YOUR OBJECTIVE: Pictures must not appear; the answer is exactly the lines from the one that holds "Screen dimensions: 706x1568" through the end of the material.

SOURCE MATERIAL:
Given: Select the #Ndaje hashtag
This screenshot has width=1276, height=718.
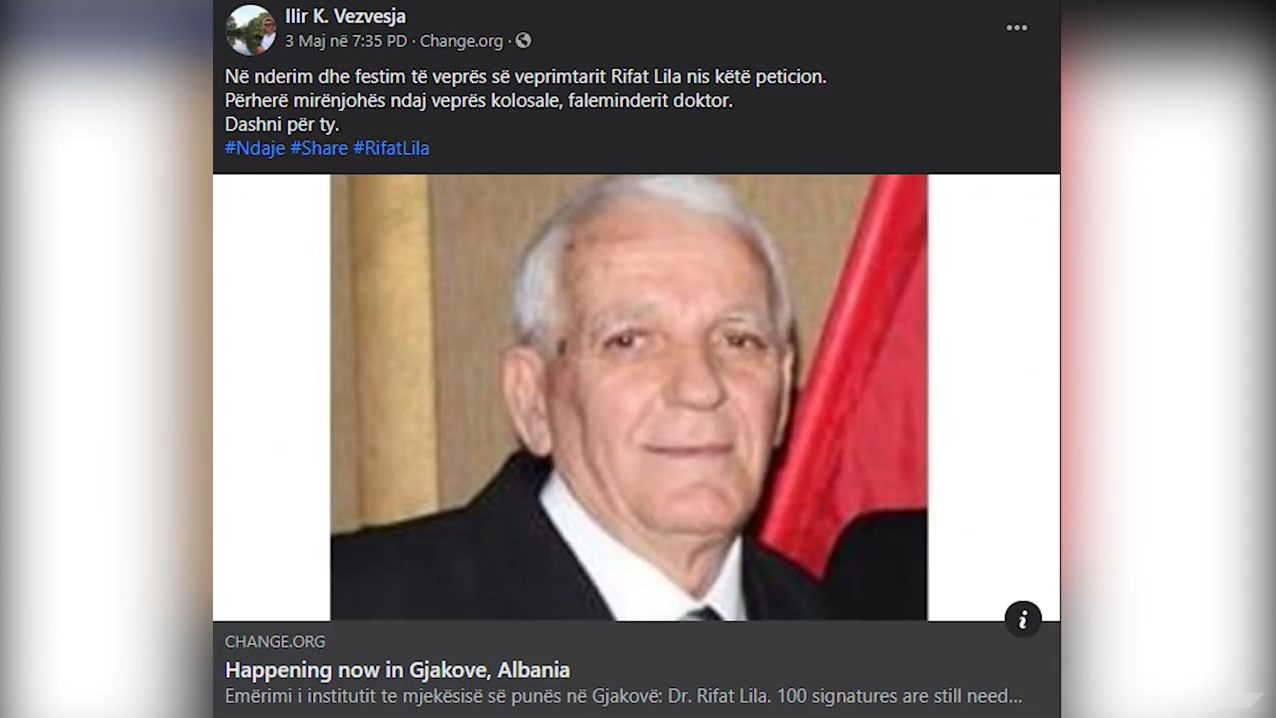Looking at the screenshot, I should pos(255,148).
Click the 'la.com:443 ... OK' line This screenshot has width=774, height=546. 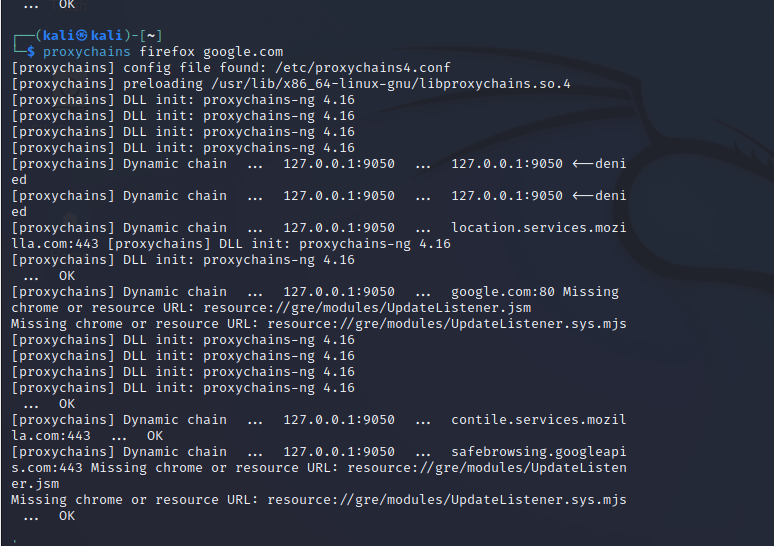(87, 435)
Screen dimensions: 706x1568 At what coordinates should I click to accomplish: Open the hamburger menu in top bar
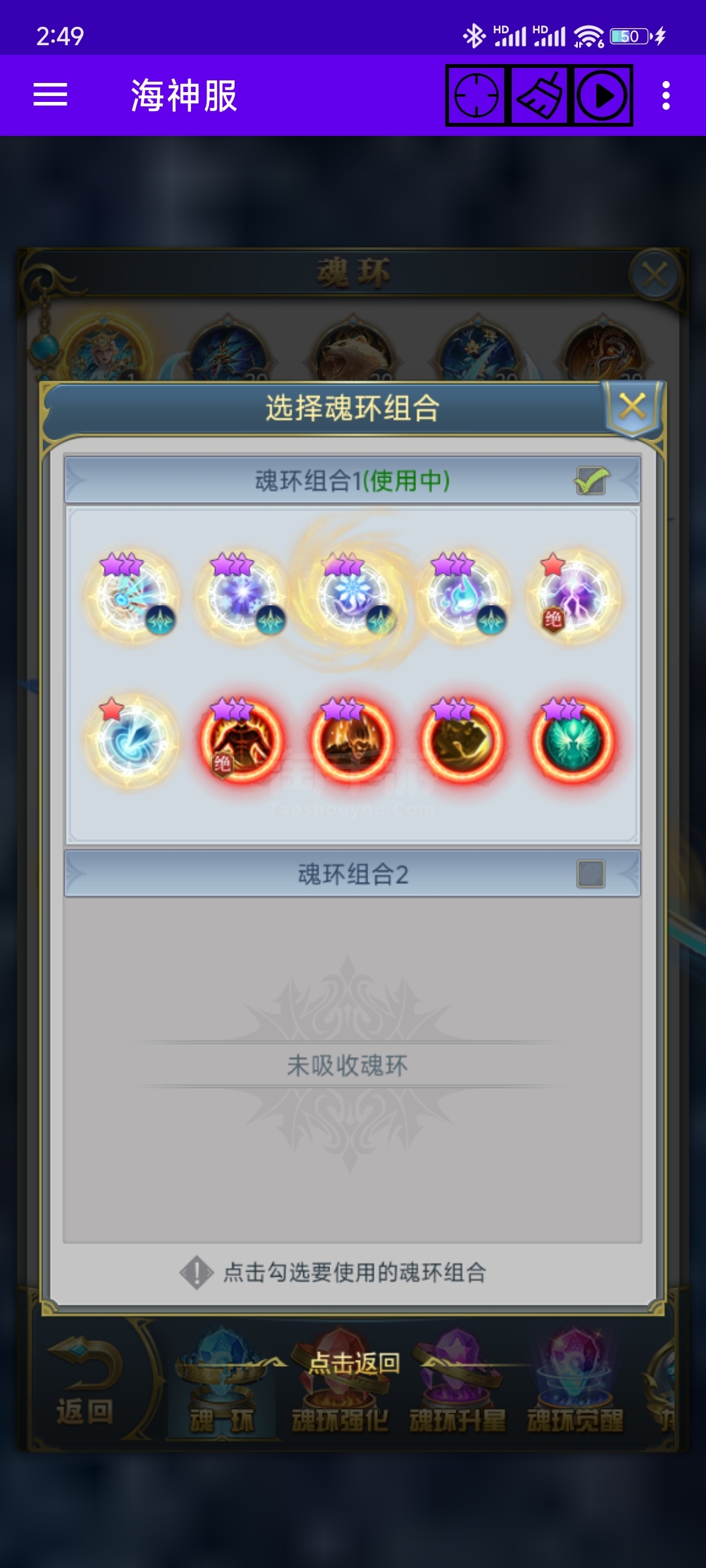click(50, 95)
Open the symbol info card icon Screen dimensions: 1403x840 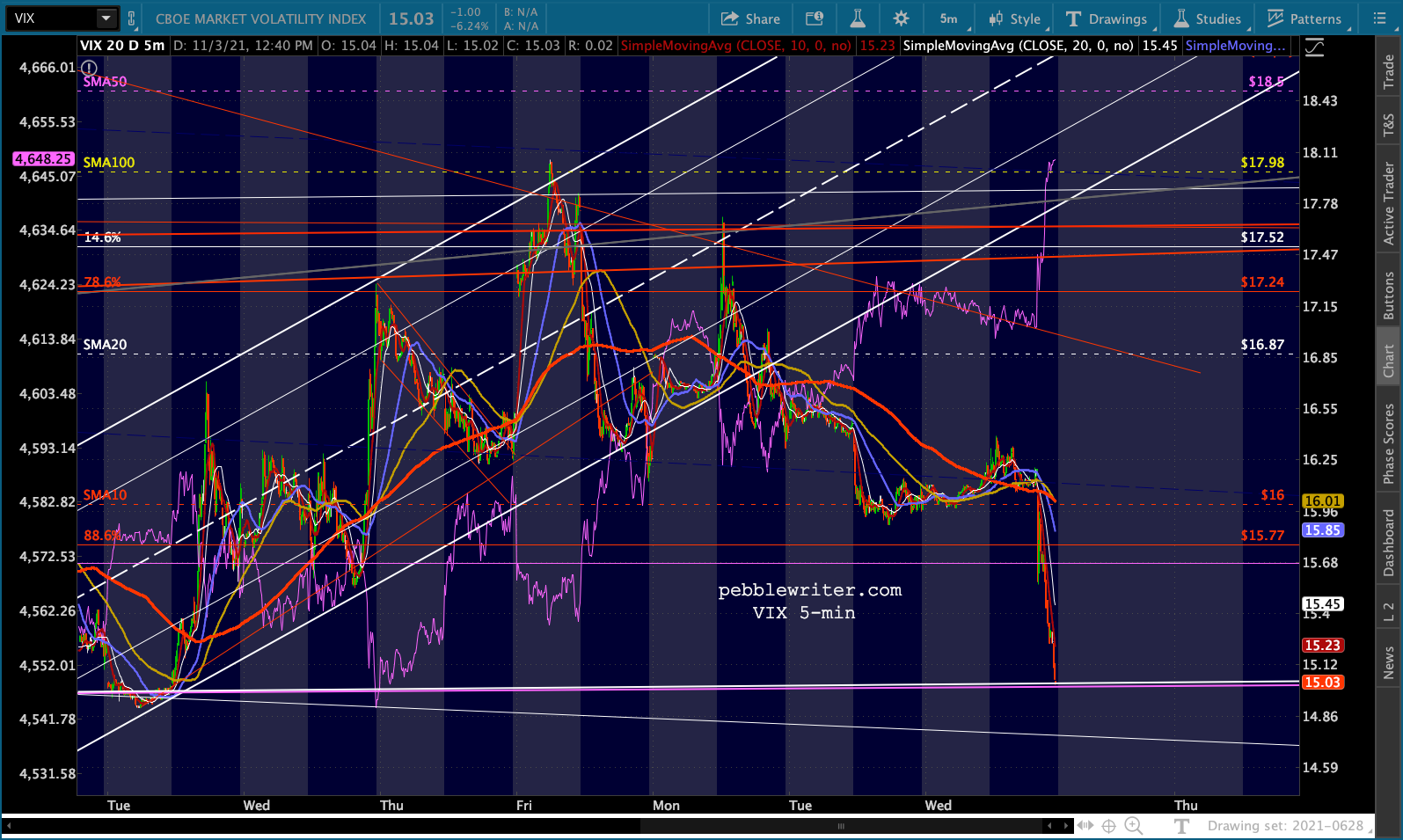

SOLUTION TO THIS PROBLEM:
Screen dimensions: 706x1568 At what coordinates should I click to accomplish: Open the hamburger menu in top bar
click(50, 95)
Open the symbol info card icon Screen dimensions: 1403x840 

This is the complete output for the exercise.